The next most obvious question is why would someone want to use CBD sublingual application? There are factors other than bioavailability that dictate which delivery method is most efficient, the most important of which is the ailment in question.
For those who use CBD to treat physical, muscular pain, the most efficient delivery method may be topical application. For those with acute onset of symptoms, such as with anxiety, the fastest delivery method is usually preferred. In the case of CBD, the fastest way to feel effects is via vaporizing.
Oral cannabidiol, whether in the form of sublingual application or edibles, may be best used by those using cannabidiol for gastrointestinal problems. Ingestion of cannabidiol at the very least allows delivery of cannabidiol to the stomach and small intestine, as well as the liver. All of these sites contain endocannabinoid receptors and oral ingestion allows delivery directly to them.
It can take up to two hours for the effects of sublingual cannabidiol to be felt, and is therefore not recommended in the circumstance of acute symptoms. However, for those using cannabidiol every day as a supplement, sublingual cannabidiol is the most direct method of delivery to other organs of the body.
Should we put cannabidiol under the tongue?
Until now, there is no standardized dose from which consumers can form the basis for their own dosing. Thus far, only GW Pharmaceuticals has outlined a maximum maintenance dose of CBD of 20mg/kg/day. This is a tremendously high dose, although GW Pharmaceuticals outlined this as the maximum, and in the context of epilepsy treatment. This dose was calculated during clinical trials on GW Pharmaceuticals’ cannabis-derived drug, Epidiolex.
Unfortunately, cannabidiol consumers have to rely on anecdotal evidence or suggestion from a cannabis-friendly doctor. Individual body chemistry, as well as the ailment in question, play pivotal roles in choosing a dose. Maintenance dosing is typically less than for the treatment of acute pain or other acute symptoms, but in general, cannabidiol users take between 5 – 50 mg of CBD per day.
This is a very big window for those who have never used cannabis products before.
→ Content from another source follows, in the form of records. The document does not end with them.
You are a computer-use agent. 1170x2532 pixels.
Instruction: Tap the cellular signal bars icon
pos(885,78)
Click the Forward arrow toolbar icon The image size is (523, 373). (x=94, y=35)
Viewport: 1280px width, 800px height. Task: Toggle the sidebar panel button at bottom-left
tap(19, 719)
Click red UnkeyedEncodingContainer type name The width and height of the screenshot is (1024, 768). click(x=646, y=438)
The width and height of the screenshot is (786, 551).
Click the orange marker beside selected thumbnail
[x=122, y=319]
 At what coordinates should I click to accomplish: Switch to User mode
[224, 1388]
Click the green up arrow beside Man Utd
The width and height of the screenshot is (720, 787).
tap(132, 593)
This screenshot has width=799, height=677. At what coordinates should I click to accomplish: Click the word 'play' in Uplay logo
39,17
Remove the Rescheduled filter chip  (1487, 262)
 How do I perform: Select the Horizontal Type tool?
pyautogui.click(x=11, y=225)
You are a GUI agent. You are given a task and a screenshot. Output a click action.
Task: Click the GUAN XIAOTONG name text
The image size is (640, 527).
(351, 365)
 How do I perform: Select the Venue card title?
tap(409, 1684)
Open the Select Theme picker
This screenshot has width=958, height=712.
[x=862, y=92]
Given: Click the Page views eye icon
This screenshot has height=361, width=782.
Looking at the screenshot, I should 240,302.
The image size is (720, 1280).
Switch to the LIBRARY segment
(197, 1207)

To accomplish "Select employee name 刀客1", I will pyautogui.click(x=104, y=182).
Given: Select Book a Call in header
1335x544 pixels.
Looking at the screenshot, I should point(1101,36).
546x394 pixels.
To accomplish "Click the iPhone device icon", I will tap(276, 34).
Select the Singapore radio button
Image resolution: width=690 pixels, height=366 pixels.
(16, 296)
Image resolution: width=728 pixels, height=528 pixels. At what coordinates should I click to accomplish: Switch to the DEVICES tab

Needless to say, it is always smarter to start on the lower end of dosing and slowly increase, as this decreases the chances of adverse effects and prevents consumers from wasting cannabidiol and money.
Ultimately, consumers should be aiming for the minimum effective dose. For some this will be 10 mg, while for others it could be closer to 50mg.
Although sublingual application is not the most efficient method, it has its benefits. It is important to choose an appropriate dose and delivery method for whatever ailment cannabidiol is being used for.